Data to examine Block Start

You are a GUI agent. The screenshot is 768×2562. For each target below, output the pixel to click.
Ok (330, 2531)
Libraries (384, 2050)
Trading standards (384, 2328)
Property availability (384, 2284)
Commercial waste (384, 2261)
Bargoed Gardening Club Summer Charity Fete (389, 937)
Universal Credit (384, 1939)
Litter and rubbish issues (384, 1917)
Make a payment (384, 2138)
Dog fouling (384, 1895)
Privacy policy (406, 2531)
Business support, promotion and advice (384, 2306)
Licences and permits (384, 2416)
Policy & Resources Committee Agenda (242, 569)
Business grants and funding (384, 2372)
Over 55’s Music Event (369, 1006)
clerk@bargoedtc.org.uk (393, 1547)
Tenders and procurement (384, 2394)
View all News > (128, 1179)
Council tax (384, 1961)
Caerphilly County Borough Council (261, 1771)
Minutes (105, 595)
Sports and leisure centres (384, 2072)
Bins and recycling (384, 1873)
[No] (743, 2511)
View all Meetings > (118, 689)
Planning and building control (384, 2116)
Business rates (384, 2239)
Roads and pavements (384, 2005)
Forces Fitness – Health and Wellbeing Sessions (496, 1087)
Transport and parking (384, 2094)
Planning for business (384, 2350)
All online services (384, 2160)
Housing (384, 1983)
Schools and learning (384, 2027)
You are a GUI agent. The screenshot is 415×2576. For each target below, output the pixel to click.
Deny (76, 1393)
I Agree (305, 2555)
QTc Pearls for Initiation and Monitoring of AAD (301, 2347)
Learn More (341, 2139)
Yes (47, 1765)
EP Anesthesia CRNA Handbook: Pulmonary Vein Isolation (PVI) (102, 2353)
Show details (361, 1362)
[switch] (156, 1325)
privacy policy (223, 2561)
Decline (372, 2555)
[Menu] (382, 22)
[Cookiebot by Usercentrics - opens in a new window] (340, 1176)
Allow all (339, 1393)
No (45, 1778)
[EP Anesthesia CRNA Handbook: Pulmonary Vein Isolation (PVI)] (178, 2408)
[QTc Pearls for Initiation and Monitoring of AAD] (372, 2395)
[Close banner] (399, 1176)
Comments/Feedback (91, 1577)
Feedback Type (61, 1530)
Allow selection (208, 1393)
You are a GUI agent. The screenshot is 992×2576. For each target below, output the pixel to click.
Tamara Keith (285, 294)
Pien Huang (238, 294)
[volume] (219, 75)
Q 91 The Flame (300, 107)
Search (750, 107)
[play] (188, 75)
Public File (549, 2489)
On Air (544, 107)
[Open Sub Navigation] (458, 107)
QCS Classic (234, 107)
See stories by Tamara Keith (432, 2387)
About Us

Data to examine Block End

Looking at the records, state how many lines contain "Council" and write nothing besides that number.

## Exercise solution
2